Extract:

------

Multiplexed detection using quantum dots as photoluminescent sensing elements or optical labels

Multiplexed detection, seeking either the simultaneous assessment of multiple analytes in the same experiment or the multi-detection of a single analyte in a complex sample matrix replete of interfering species, has gained, in recent years, a noteworthy interest amidst the analytical community. Evolving from early immunoassays or ELISA tests, mostly devoted to research purposes rather than to applied analytical objectives, multiplexed detection has been able, both alone and coupled to chemometric models, to deliver reliable and efficient analytical tools for disease diagnostics, drug and contaminants screening and biodefense applications in fields as different as clinical, pharmaceutical, food and environmental analysis. The research on nanomaterials, in particular on photoluminescent quantum dots, has paved the way for the implementation of innovative and flexible multiplexed assays since their remarkable optical properties and tailored reactivity could be arranged in many configurations, combining different fluorophores and molecular recognition elements and providing the means for the establishment of definite reaction pathways and detection modes. This work aims at survey the optical multiplexed detection approaches using nanocrystalline materials as either PL active sensing elements or passive labels, examine the distinct roles they could play at the sensing platform, either alone or combined with other materials, and discuss their advantages, shortcomings, and application prospects.

------

Record extracts:
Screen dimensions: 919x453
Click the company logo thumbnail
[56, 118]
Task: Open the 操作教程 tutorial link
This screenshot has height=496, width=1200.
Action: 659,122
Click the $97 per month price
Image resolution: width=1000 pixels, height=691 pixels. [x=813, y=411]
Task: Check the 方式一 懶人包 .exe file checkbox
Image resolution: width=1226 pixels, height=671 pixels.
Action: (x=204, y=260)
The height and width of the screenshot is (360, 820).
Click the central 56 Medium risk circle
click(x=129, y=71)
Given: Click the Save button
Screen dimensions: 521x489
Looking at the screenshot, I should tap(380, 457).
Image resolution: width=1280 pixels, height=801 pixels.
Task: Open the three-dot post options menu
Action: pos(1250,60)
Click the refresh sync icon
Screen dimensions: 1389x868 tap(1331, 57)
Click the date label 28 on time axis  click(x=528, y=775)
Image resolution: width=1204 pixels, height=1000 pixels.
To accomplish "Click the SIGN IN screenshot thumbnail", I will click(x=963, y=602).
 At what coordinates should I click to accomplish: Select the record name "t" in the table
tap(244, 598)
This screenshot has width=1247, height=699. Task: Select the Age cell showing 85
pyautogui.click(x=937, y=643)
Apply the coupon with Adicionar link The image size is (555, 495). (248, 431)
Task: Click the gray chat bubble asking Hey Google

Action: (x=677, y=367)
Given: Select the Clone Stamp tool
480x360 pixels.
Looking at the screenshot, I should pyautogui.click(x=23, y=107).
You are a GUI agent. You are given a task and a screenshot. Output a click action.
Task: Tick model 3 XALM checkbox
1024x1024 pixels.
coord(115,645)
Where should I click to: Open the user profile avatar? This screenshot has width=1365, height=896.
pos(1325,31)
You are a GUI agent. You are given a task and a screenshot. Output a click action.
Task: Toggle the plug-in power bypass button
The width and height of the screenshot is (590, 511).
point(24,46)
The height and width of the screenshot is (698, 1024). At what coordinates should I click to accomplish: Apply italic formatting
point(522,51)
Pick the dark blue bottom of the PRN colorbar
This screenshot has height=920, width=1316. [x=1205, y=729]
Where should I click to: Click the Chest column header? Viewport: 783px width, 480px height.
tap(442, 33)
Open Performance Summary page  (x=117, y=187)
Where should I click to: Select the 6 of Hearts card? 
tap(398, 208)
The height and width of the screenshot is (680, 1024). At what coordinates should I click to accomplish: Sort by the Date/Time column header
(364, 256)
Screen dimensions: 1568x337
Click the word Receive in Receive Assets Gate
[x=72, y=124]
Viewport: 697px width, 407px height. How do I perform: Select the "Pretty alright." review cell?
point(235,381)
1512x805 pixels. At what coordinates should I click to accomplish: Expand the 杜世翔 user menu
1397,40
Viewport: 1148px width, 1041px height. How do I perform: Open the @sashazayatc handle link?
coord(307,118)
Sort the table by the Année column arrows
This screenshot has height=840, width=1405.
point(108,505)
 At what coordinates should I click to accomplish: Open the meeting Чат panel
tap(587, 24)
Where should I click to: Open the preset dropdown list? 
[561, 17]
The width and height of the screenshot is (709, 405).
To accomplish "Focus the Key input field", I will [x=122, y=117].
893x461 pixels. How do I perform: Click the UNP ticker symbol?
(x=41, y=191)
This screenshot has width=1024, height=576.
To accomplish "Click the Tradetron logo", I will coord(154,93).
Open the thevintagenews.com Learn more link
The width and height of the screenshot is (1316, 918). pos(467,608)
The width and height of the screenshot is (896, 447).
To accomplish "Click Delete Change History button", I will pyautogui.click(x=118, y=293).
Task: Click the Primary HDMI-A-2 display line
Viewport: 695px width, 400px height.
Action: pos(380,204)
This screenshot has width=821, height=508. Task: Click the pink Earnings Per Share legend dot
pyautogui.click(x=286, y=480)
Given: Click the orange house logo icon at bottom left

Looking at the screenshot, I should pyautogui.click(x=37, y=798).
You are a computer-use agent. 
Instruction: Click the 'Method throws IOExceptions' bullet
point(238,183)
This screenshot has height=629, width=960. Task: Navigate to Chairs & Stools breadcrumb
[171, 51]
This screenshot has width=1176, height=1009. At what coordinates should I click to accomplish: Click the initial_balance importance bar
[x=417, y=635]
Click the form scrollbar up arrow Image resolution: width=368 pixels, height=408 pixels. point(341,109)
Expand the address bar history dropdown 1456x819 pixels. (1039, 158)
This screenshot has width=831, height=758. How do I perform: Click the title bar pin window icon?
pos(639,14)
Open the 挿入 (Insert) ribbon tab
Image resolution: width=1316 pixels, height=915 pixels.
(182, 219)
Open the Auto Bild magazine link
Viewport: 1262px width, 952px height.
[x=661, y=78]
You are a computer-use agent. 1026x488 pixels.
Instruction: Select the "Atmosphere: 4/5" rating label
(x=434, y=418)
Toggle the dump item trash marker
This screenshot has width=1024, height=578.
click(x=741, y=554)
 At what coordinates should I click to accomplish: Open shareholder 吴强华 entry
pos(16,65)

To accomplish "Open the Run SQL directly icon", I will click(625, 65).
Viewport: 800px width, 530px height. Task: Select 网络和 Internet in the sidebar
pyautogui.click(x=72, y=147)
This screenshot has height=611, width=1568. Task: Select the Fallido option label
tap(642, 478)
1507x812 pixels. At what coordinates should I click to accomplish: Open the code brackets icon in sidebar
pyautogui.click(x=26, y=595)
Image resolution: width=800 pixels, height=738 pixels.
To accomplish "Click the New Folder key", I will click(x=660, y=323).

------

In the abstract on multiplexed detection with quantum dots, which fields of analysis are named as places where multiplexed detection has delivered analytical tools?

Clinical, pharmaceutical, food and environmental analysis.